▶ Records to use:
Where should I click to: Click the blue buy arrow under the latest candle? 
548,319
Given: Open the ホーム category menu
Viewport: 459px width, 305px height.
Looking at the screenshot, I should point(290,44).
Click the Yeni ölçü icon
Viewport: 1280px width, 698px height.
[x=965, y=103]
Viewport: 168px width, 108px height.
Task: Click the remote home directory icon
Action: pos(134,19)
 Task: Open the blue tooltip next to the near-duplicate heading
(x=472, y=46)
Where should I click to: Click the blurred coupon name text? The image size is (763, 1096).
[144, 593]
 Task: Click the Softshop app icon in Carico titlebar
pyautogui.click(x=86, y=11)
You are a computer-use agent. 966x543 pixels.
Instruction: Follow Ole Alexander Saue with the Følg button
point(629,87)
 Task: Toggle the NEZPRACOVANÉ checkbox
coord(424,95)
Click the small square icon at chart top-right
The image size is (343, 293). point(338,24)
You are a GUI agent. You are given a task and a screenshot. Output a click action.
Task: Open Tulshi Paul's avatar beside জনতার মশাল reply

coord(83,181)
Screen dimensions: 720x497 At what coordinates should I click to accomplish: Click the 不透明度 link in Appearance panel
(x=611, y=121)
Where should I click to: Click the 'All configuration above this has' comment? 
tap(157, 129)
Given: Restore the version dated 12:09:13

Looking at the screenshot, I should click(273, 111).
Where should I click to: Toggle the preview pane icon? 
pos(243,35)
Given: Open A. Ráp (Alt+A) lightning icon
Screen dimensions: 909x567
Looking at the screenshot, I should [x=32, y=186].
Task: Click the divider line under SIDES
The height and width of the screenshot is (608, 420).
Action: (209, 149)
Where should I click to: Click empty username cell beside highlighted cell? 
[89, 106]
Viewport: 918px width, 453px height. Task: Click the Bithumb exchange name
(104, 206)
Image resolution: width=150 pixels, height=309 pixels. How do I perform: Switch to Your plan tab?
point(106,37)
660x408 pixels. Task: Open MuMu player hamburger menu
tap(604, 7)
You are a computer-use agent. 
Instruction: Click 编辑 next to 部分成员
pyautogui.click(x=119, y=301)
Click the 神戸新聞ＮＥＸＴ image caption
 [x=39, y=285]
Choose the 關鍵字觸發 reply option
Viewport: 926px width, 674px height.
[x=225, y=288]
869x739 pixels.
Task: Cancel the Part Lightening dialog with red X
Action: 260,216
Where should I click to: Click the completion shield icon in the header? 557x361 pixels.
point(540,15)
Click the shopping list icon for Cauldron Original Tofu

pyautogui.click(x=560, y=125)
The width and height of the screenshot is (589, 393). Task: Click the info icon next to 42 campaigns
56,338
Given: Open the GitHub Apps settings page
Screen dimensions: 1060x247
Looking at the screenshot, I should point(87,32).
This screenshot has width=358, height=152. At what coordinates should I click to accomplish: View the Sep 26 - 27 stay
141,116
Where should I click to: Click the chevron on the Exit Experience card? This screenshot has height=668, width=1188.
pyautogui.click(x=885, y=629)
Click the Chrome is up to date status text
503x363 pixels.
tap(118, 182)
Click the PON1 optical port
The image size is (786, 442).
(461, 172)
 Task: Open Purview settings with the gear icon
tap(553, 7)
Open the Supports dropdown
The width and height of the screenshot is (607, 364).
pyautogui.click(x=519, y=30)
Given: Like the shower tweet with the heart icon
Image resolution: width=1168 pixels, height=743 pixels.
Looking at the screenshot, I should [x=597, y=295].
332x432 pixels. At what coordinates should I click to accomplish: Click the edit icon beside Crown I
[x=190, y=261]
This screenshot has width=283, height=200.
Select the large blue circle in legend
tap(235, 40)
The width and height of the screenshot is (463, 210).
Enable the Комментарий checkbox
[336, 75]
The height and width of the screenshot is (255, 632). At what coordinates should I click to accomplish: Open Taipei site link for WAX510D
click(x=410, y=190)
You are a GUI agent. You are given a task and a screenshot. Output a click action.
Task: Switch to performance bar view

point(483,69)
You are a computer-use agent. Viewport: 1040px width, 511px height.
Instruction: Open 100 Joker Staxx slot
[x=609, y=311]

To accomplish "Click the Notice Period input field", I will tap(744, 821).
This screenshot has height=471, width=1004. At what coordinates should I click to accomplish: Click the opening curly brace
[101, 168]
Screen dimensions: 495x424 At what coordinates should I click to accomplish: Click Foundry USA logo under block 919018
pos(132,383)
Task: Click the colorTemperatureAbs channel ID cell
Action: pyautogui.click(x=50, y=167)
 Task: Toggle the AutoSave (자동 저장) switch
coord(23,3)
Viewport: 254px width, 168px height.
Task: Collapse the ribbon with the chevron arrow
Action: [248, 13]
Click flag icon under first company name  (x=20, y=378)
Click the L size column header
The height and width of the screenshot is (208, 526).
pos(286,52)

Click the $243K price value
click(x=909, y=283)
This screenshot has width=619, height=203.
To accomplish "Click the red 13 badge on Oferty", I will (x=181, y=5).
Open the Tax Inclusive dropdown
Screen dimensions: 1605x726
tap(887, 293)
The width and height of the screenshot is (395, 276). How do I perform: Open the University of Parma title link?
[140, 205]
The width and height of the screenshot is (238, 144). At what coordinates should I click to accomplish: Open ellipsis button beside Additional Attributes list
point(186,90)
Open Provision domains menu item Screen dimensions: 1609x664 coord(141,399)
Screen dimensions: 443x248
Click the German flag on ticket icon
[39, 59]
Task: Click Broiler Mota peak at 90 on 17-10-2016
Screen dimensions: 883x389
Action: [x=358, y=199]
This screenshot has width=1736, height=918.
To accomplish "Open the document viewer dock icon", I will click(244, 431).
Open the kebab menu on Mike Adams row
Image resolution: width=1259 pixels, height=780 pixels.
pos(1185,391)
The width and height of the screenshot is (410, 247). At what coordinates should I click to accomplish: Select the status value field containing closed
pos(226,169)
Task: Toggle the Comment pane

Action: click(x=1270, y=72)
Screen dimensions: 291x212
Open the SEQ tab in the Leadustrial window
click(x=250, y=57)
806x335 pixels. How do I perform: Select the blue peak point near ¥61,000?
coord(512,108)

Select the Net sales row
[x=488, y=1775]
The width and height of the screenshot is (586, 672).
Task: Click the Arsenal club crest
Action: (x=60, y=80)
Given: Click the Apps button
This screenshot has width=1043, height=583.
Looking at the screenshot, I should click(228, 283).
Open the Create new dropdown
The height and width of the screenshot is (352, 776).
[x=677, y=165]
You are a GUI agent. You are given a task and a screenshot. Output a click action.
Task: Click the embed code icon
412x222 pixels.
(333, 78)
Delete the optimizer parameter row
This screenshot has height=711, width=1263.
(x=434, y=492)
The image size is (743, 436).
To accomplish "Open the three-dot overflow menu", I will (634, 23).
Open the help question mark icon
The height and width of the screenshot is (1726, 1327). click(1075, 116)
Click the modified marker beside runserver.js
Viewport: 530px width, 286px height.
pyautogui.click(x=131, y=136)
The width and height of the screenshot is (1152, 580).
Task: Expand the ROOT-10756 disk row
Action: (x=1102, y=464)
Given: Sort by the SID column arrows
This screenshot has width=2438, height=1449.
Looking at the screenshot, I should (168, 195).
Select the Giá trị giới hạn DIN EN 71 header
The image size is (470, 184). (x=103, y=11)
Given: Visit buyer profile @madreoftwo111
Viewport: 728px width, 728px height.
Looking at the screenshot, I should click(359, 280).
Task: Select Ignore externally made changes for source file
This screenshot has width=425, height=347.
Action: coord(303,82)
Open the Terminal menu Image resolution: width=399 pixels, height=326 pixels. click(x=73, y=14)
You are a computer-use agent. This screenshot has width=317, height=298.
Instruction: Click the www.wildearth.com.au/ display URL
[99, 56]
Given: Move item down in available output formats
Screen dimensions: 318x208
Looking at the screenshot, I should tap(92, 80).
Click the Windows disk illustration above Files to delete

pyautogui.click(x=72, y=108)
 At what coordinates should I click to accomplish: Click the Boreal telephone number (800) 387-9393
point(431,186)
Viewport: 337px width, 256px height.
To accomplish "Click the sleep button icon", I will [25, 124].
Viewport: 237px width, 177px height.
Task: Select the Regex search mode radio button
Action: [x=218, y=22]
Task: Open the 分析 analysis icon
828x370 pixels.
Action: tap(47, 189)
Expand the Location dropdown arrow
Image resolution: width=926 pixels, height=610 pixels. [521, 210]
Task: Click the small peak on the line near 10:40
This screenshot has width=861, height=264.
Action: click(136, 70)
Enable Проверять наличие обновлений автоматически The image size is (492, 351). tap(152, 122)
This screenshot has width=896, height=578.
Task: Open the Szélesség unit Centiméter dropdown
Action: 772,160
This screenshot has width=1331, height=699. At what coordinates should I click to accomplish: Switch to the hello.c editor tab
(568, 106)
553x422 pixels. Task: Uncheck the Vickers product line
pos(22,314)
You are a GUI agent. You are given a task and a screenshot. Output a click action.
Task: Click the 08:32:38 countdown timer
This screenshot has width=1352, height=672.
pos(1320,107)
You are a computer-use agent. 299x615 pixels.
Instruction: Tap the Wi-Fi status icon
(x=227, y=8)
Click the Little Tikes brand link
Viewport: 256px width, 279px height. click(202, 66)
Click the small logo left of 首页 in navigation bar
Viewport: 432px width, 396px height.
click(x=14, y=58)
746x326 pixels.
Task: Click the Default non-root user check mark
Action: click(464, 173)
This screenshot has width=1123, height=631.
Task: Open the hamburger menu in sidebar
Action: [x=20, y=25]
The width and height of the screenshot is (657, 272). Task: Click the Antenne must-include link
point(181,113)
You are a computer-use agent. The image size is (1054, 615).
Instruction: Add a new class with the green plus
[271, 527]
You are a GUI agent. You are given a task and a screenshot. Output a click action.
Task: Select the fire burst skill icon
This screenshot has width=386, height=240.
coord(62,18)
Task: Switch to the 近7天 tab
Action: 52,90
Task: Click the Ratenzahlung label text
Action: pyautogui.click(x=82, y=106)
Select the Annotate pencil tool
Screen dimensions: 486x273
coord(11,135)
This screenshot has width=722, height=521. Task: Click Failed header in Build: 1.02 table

▶ What needs to be done:
Count the lines in the records above that contain the word "blue", and reply with only the number.

▶ Output of the exercise:
4